L'expression ne désigne pas nécessairement des actes dangereux, mais plutôt des dépenses jugées superflues, luxueuses ou impulsives, par rapport à son train de vie habituel. Elle a une connotation à la fois critique (gaspillage) et positive (plaisir, liberté). Elle peut aussi s'appliquer à des comportements non financiers (aventures sentimentales, excès).
Le terme "folie" a longtemps désigné, depuis le Moyen Âge, un état de déraison, de perte du sens commun. Au XVIIe et XVIIIe siècles, dans l'aristocratie et la bourgeoisie montante, "faire des folies" signifiait s'adonner à des dépenses somptuaires, des caprices coûteux (bijoux, toilettes, fêtes) qui pouvaient ruiner une fortune. Les "folies" étaient aussi de petites maisons de plaisance construites à la campagne par des riches oisifs.

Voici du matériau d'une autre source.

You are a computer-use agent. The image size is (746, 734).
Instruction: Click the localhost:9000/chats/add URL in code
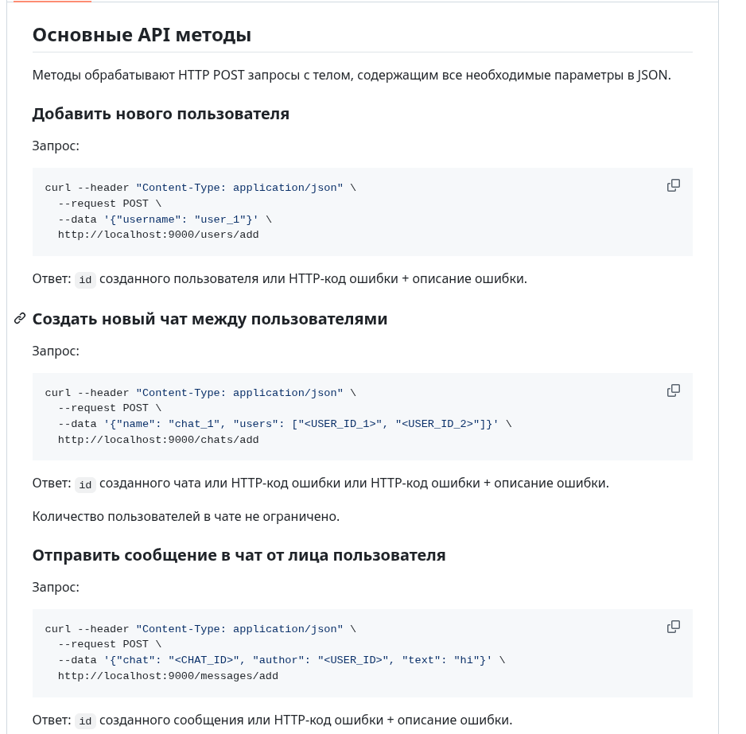[x=158, y=440]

L'expression s'est démocratisée au XIXe siècle pour décrire tout écart financier jugé irraisonné par rapport aux normes de frugalité bourgeoise.
Pour son anniversaire, on a fait des folies au restaurant.
Il a fait la folie de s'acheter une voiture de sport.
De temps en temps, faire une petite folie, ça fait du bien.